By our observation, that courage remains conspicuously absent from academic discourse on gender. In our Northwestern University course on multicultural counselling skills, the challenges faced by “transgender women”—by which the instructor meant biological men who self-identify as women—were examined in great detail. But women as a sex class were never mentioned. Issues that disproportionately affect that class—such as sexual violence, commercial sexual exploitation, and reproductive health and rights—were entirely overlooked.

The only gesture toward a feminist perspective came in passing, when our professor distributed a brief description of feminist therapy theory—which was then immediately followed by a disclaimer noting that the theory’s principles could be applied, in generic fashion, to members of other identity groups. The word “women” appeared in quotation marks.

This is in keeping with Northwestern’s academic approach more generally, which casts “gender identity” as an innate and immutable characteristic disconnected from the biological reality of sex. This conceptualisation overlooks the formative role of embodiment in the development of female identity—particularly the profound psychological impact of heightened vulnerability to sexual violence.

Among the many problems this activist approach has caused, none has been more harmful to women and girls than the euphemistically labelled “gender-affirming” model of care. Beginning in the early 2010s, diagnoses of gender dysphoria surged among adolescent girls—a trend that has coincided with a transformation in the therapist’s idealised role. Under current guidance from accrediting and licensing bodies, a clinician is typically mandated to “affirm” a client’s stated gender identity, a step toward facilitating their social or medical transition—regardless of the client’s other psychological needs. (Indeed, it is now common for gender-distressed youth to seek out therapists who can provide them with a support letter that will allow them to access surgeries and “gender-affirming body contouring.”) Attempts to explore the underlying causes of gender distress are cast as a morally abhorrent form of “conversion therapy”—a term that suggests false comparisons to discredited techniques aimed at turning gay people straight.

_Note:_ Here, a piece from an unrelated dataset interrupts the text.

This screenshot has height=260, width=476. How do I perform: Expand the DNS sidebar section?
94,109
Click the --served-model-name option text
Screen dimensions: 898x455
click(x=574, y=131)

The danger of diagnostic oversight is profound: in the rush to “affirm” a client’s stated identity, practitioners may overlook alternative explanations for gender distress. Symptoms such as dissociation, shame, and body dysmorphia—common among survivors of sexual violence—are systematically misread as signs of gender dysphoria.

When caution is conflated with bigotry, we fail in our duty to do no harm, and we risk retraumatising vulnerable clients with irreversible medical interventions.